(Stored records)
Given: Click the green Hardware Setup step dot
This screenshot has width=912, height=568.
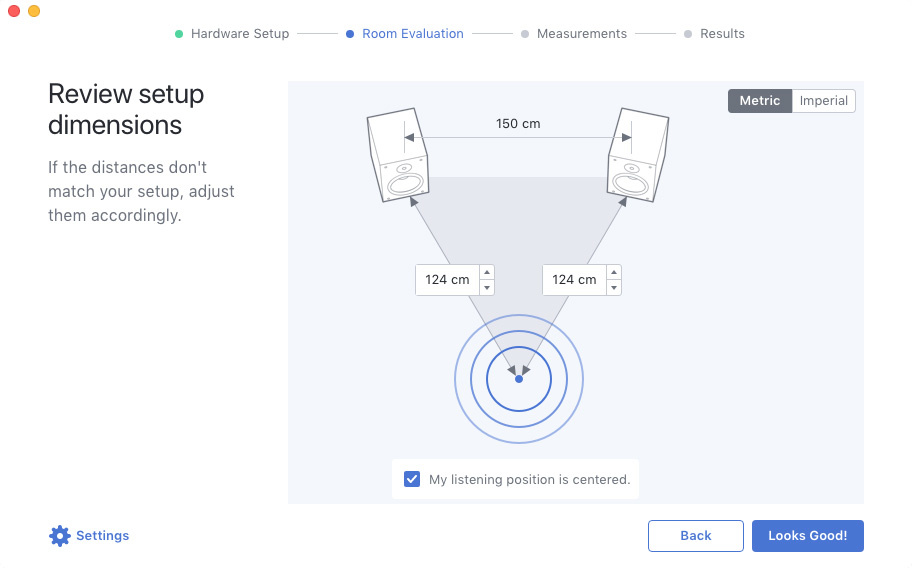Looking at the screenshot, I should [179, 34].
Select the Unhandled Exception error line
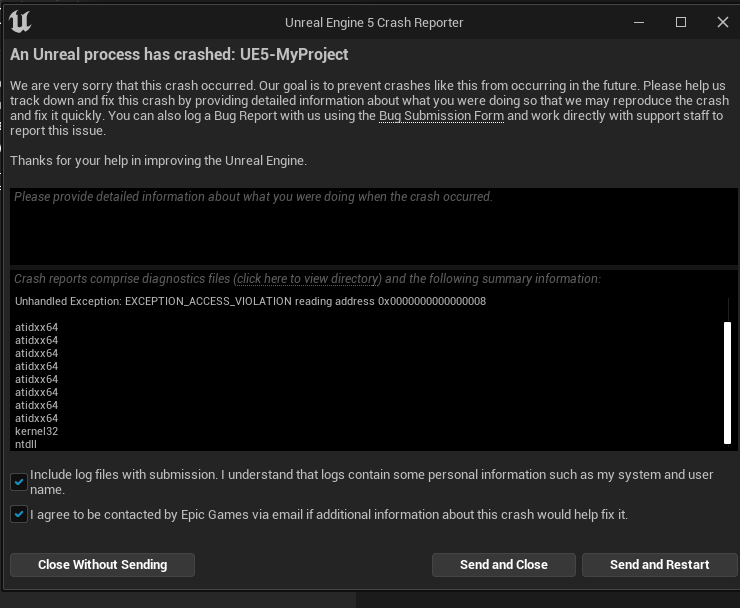This screenshot has width=740, height=608. pos(251,301)
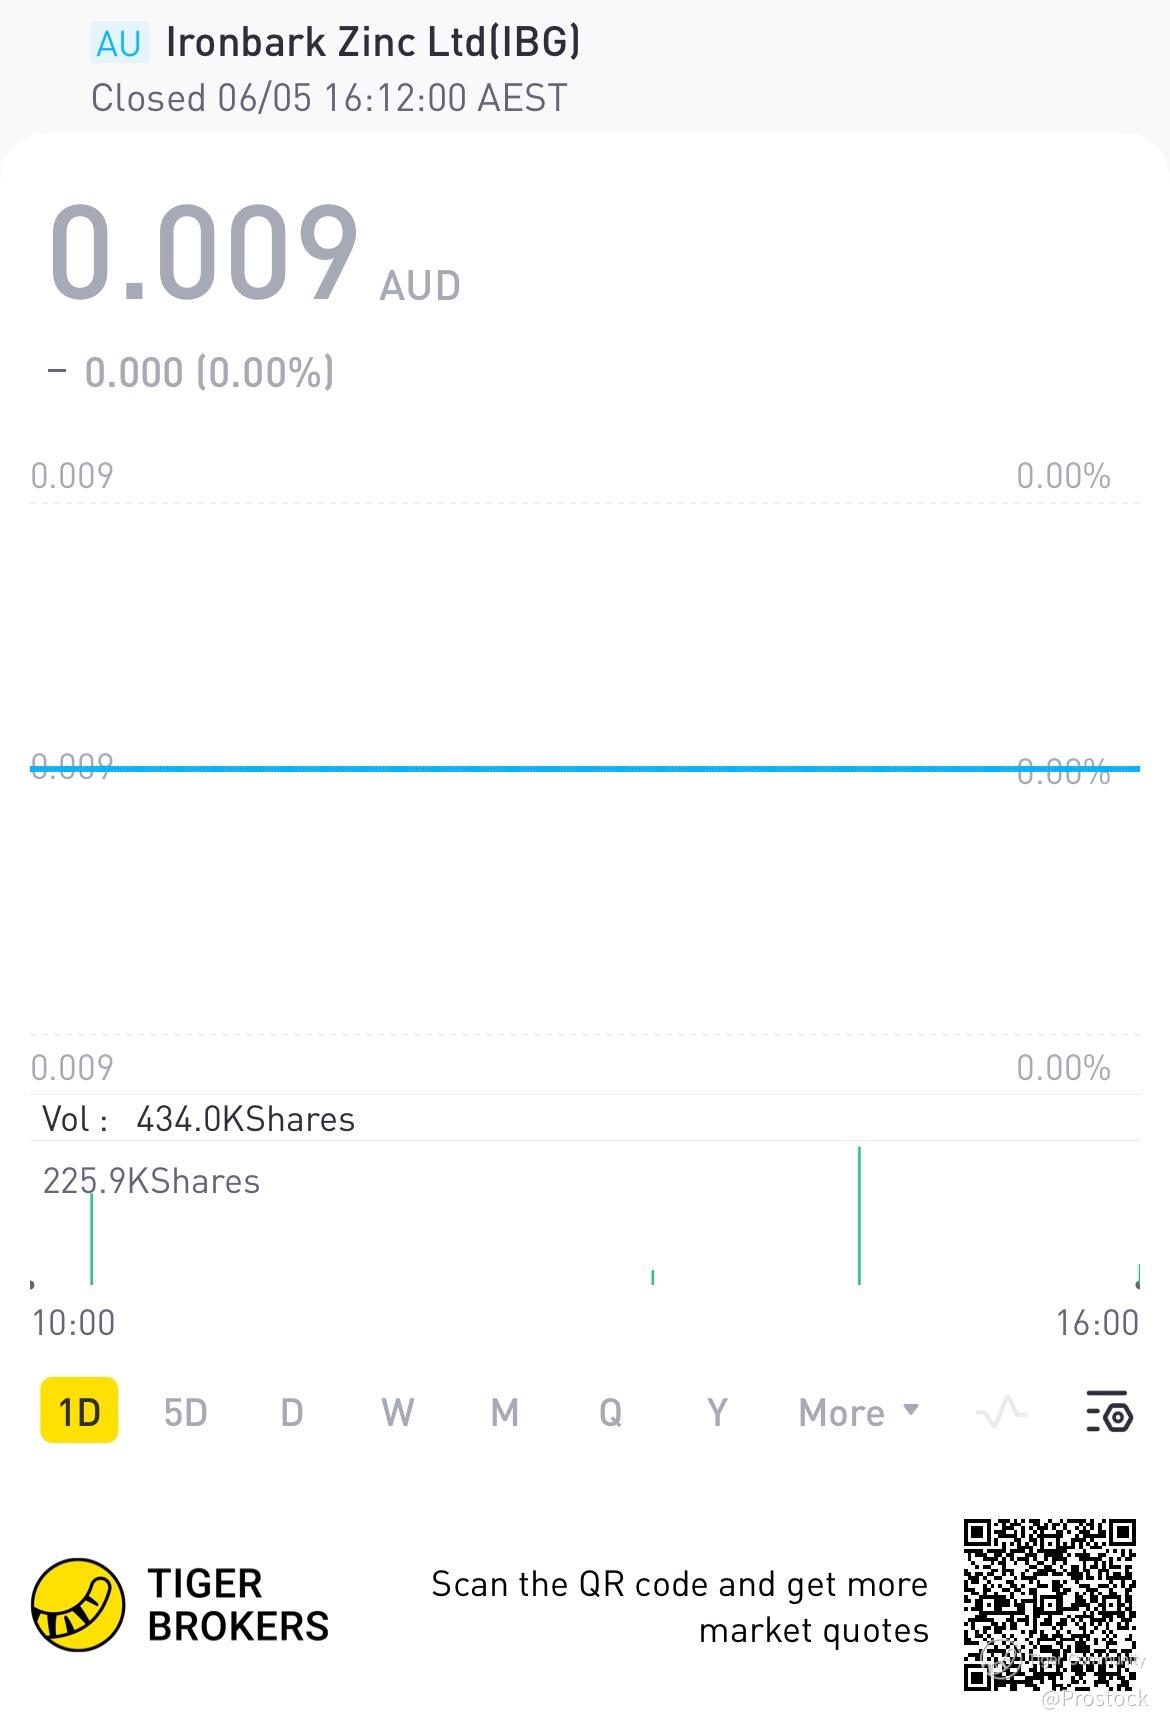Screen dimensions: 1170x1725
Task: Switch to the W weekly tab
Action: (x=397, y=1412)
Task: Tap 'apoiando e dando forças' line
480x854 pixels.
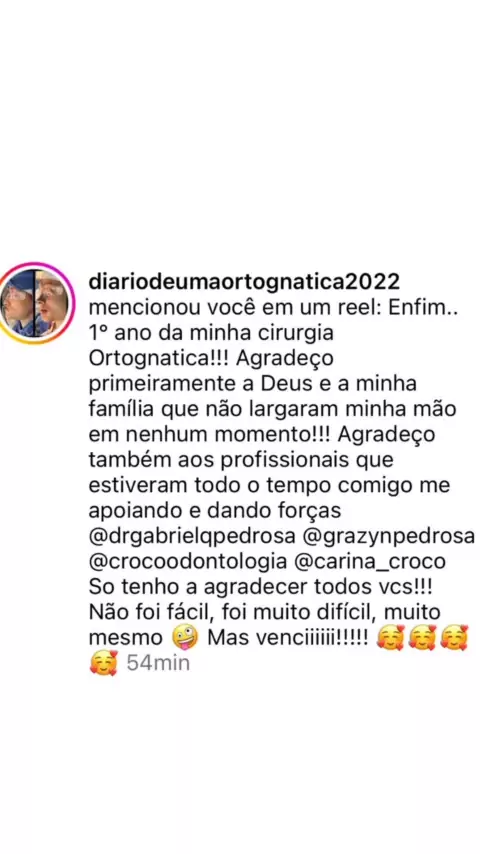Action: coord(215,511)
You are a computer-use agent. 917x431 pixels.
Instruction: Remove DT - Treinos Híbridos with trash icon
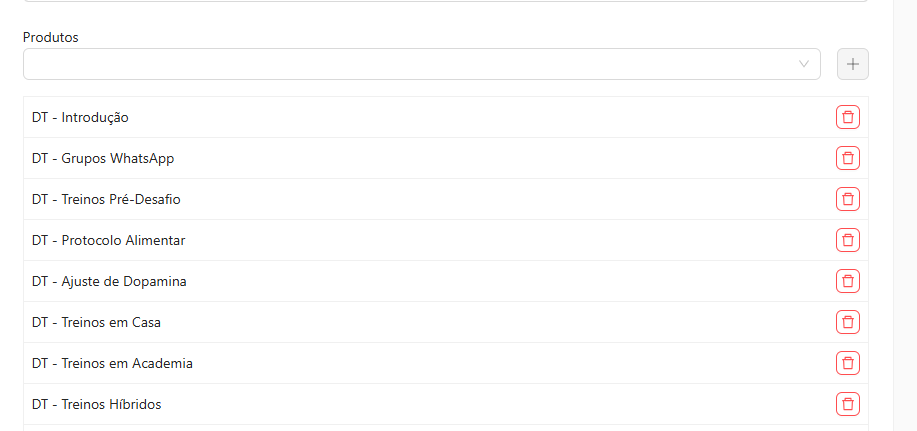(x=847, y=404)
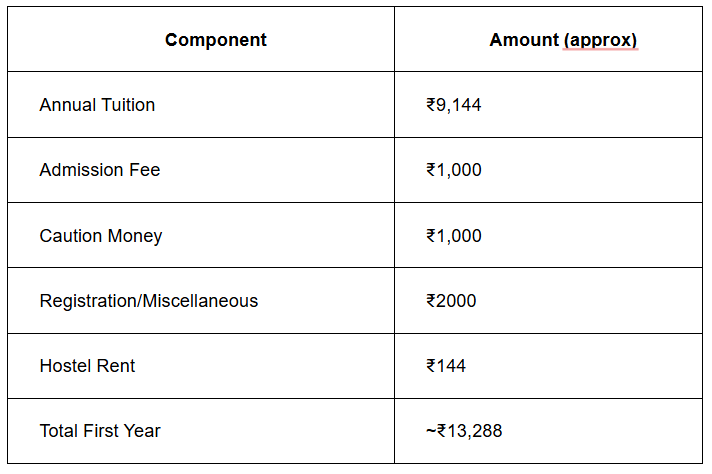Click the ~₹13,288 total amount
712x474 pixels.
coord(464,431)
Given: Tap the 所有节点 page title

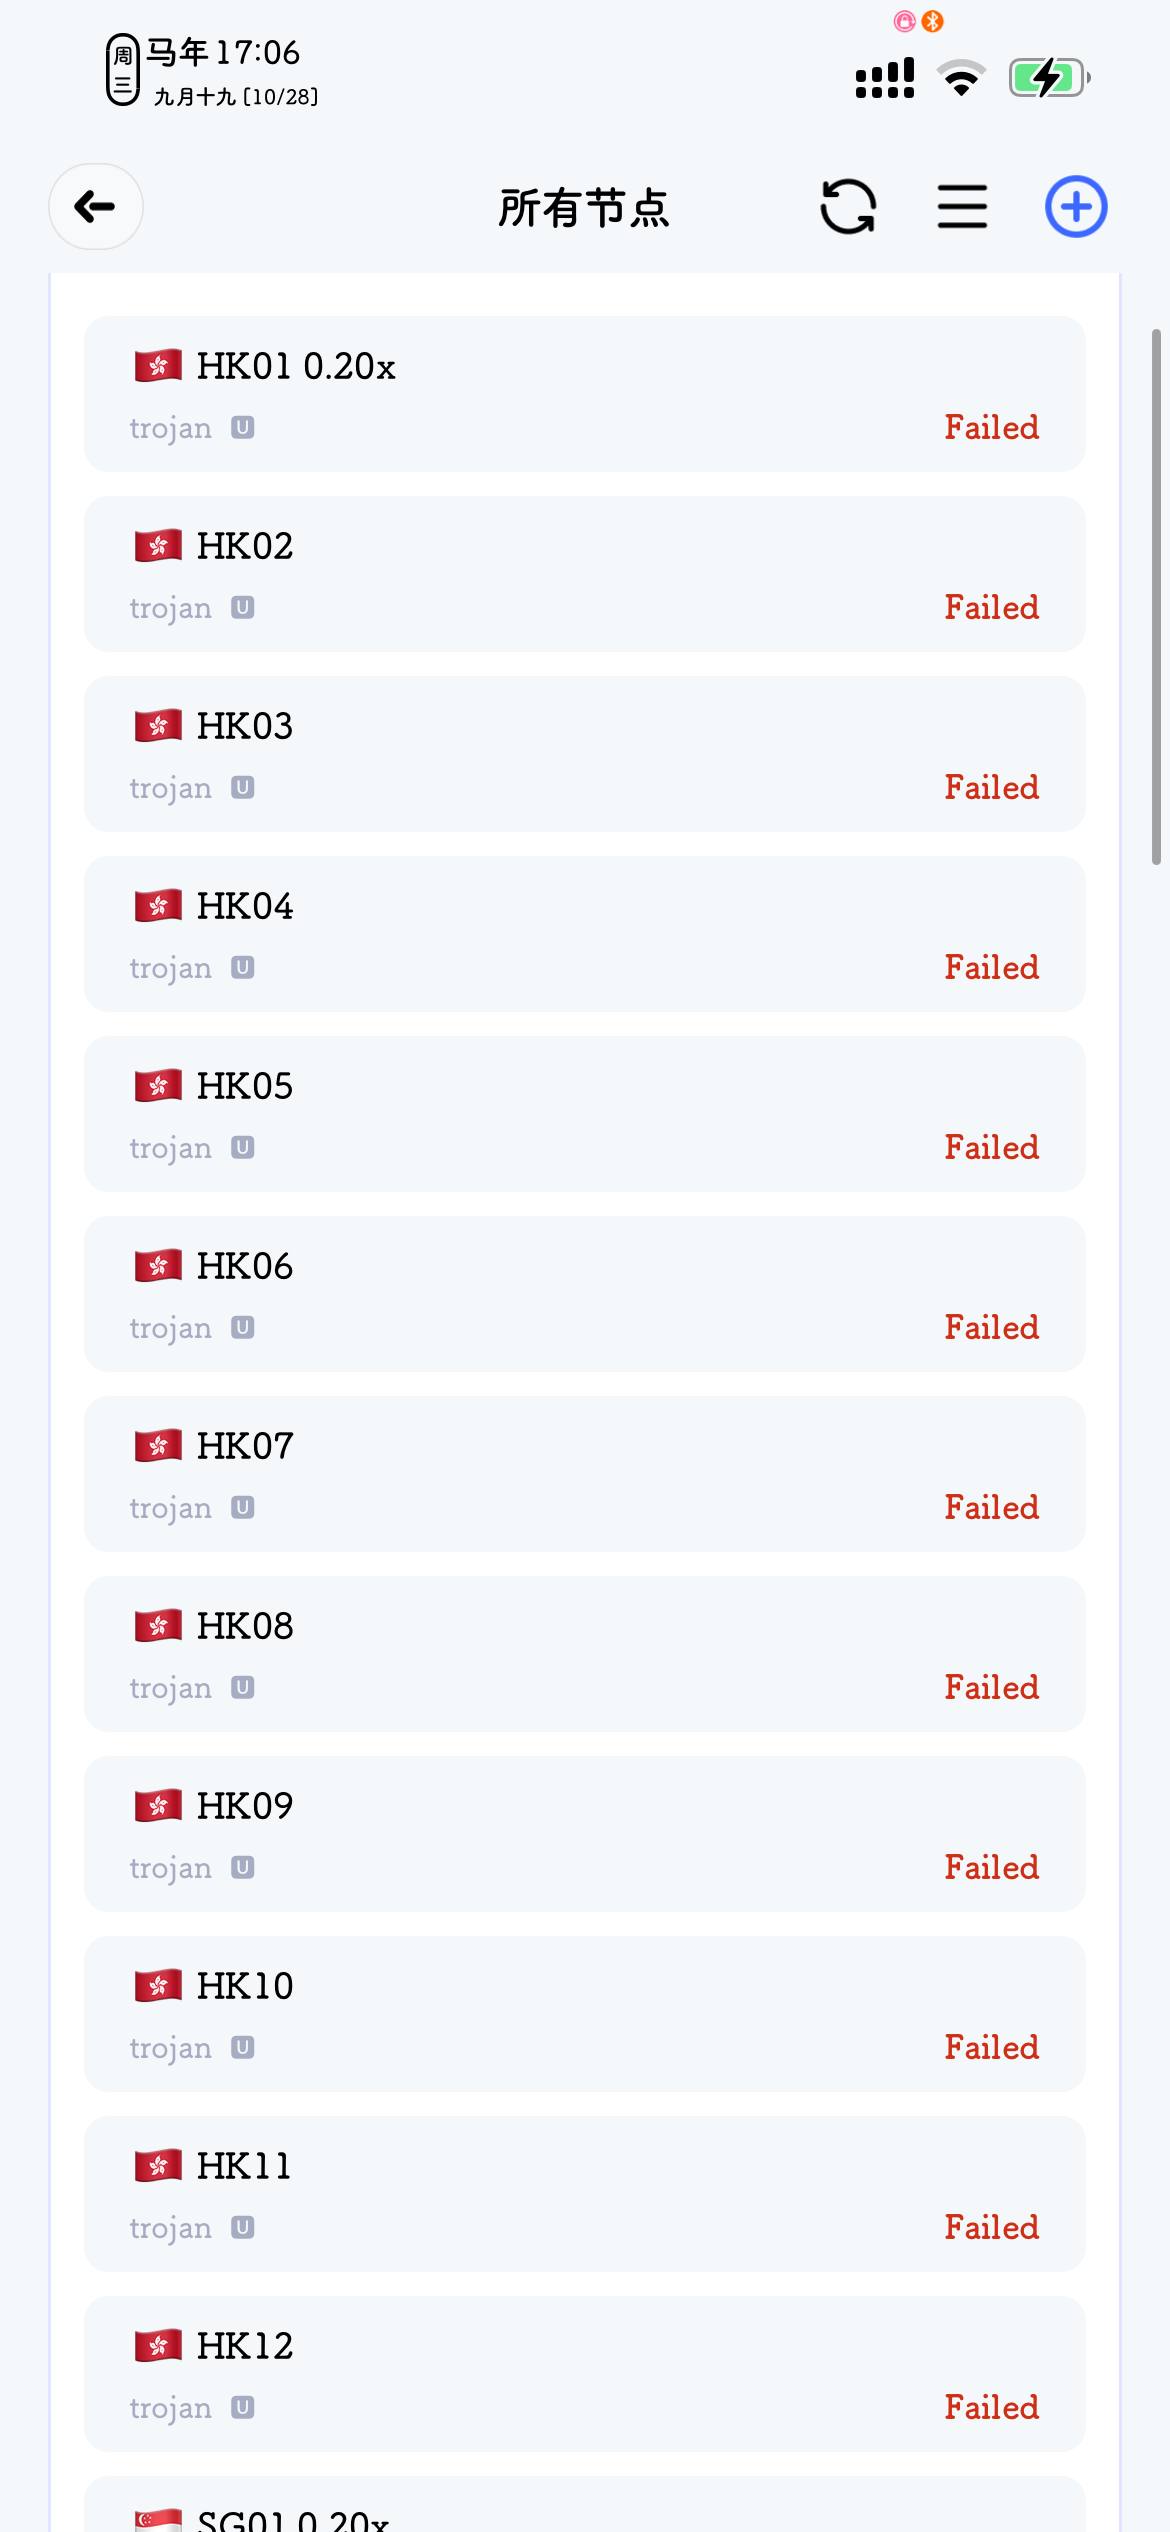Looking at the screenshot, I should point(584,208).
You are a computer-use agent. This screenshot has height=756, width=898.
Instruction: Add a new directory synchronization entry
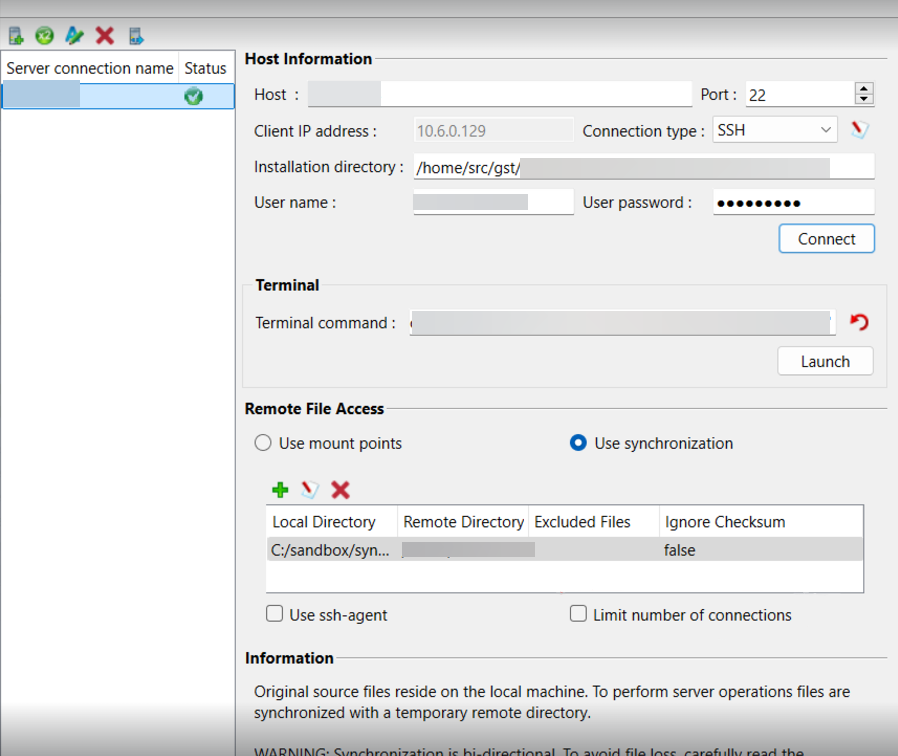279,490
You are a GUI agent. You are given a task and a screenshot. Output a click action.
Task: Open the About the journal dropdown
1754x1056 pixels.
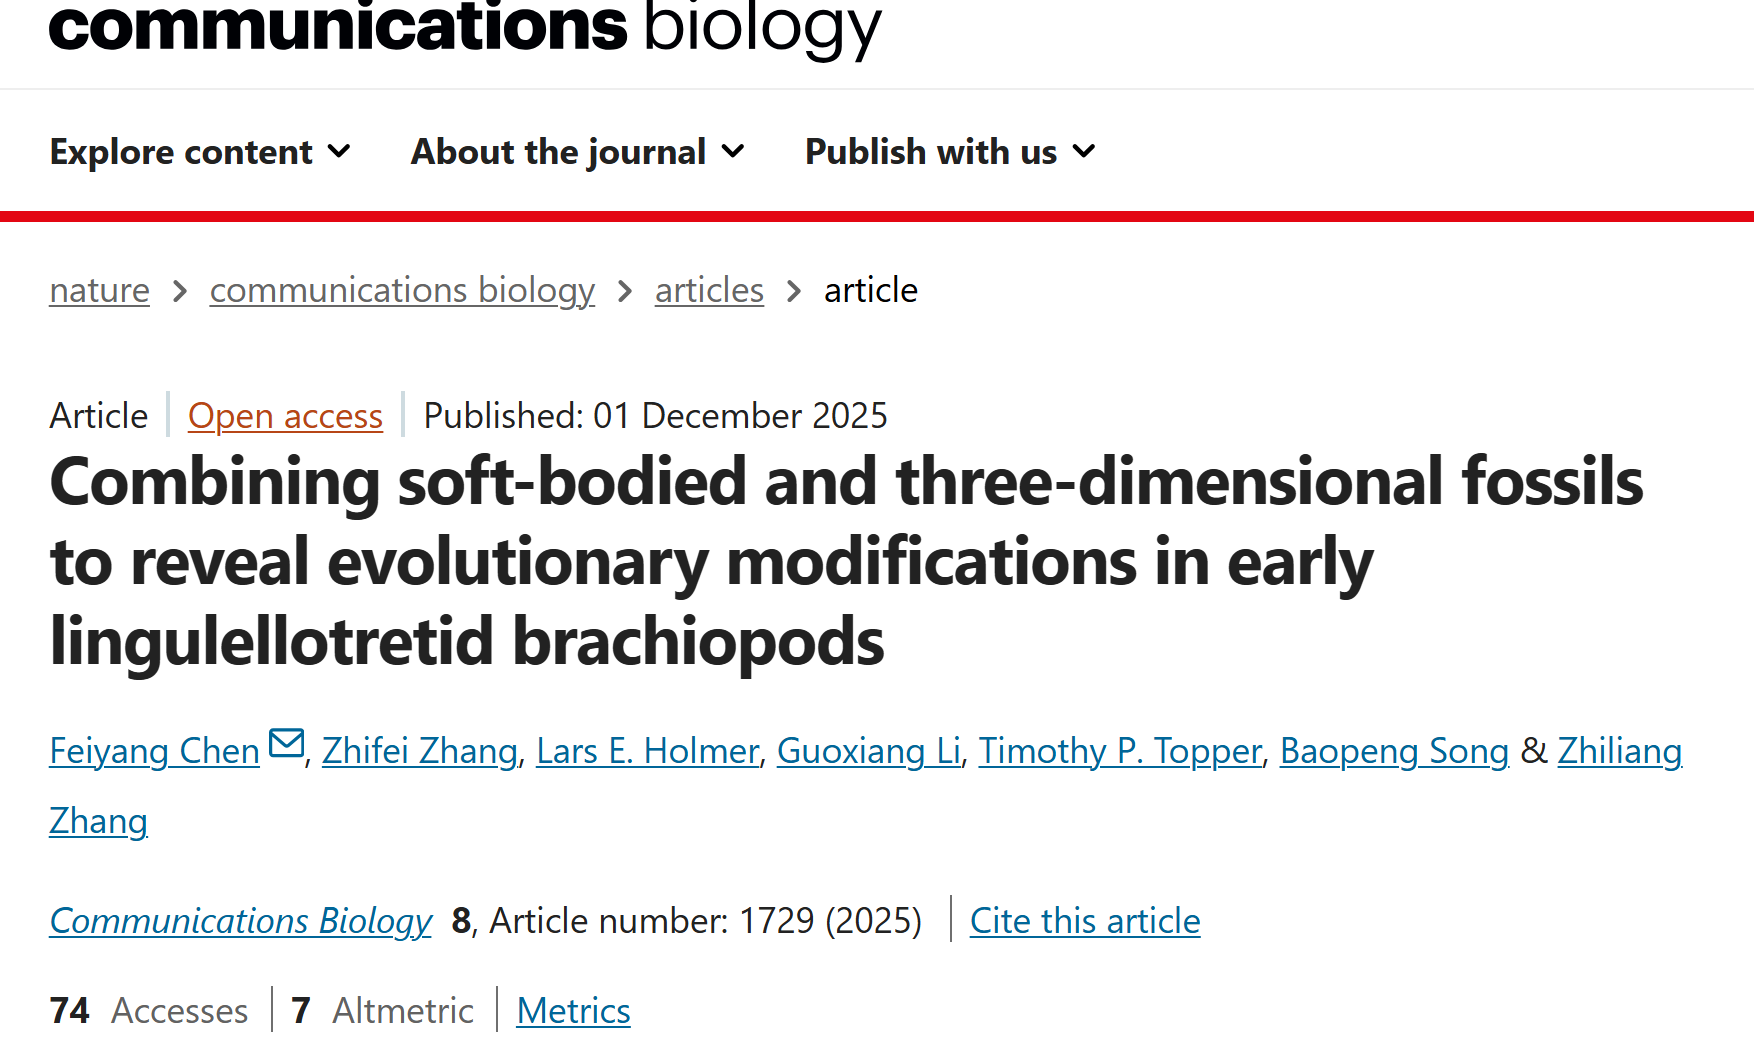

▸ WHAT YOU WILL DO
Go line by line through the data and copy any that contain "agent".

▸ ANSWER FOR THE TASK
You are a computer-use agent. 917x431 pixels.
You are a computer-use agent. This screenshot has height=756, width=898.
You are a GUI agent. You are given a task and a screenshot. Output a click action.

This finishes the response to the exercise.